→ **Provided data**:
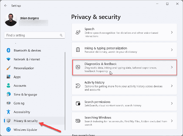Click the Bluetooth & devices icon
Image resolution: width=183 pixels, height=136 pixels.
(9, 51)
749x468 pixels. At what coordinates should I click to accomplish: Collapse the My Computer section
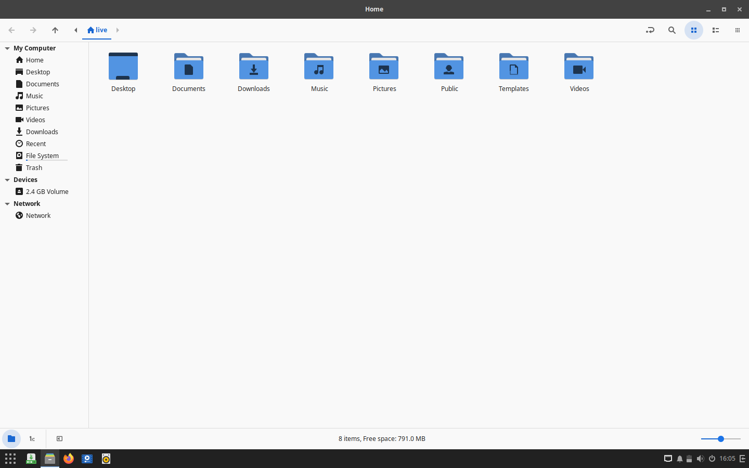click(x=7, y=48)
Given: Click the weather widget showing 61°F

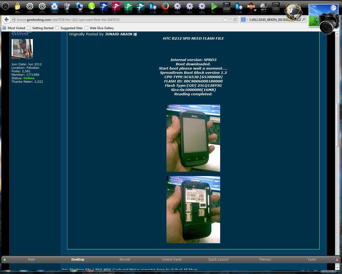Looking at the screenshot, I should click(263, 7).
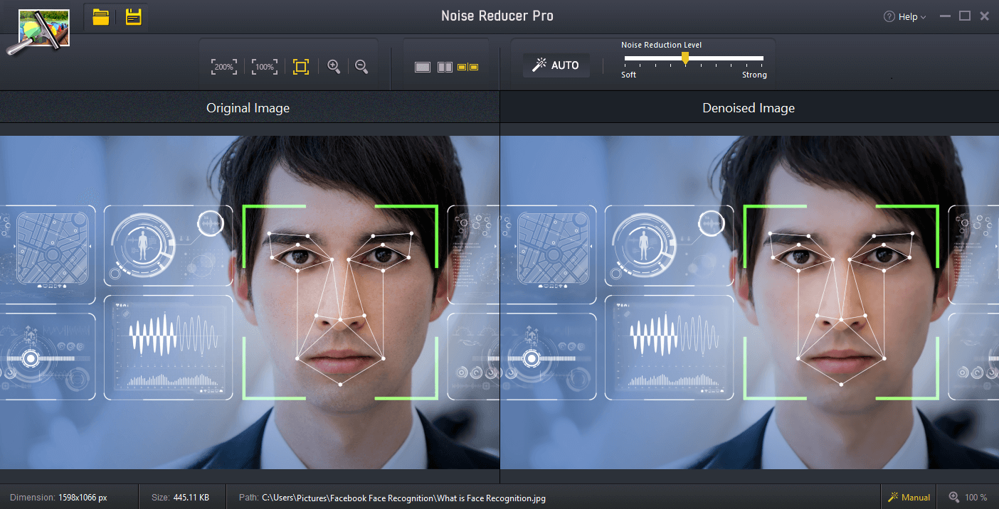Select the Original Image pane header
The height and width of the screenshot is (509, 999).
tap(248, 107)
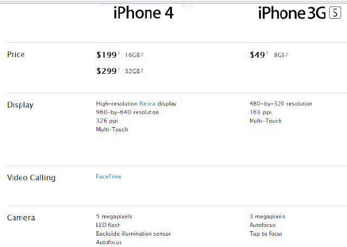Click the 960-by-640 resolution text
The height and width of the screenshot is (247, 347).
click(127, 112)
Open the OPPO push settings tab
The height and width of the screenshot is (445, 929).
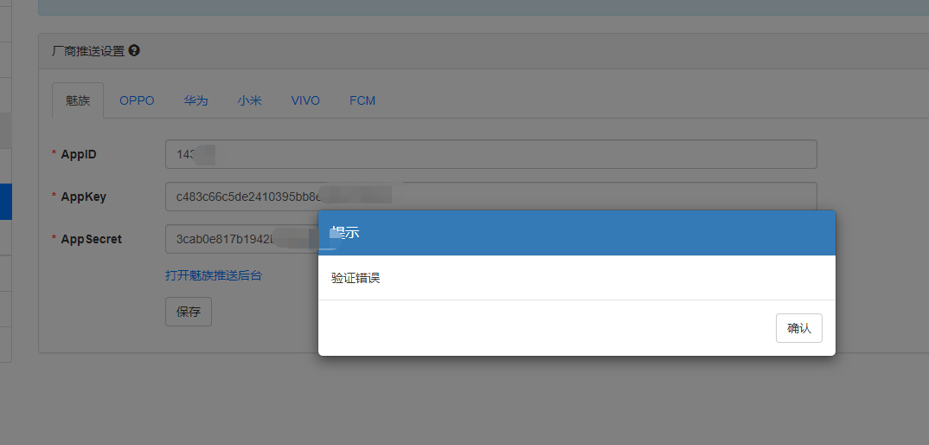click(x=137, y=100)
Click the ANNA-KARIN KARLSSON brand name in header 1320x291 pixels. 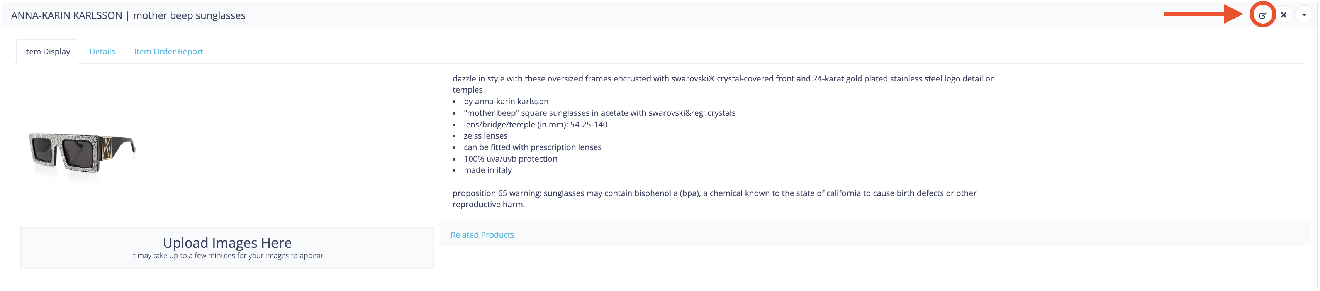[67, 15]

→ **Directive**: From the records above, copy each line that contains the string "height". Only matches with the same uppercase and lowercase letters count.

→ **The output**:
Image resolution: width=183 pixels, height=136 pixels.
The height and width of the screenshot is (509, 999).
The height and width of the screenshot is (247, 347).
The height and width of the screenshot is (445, 929).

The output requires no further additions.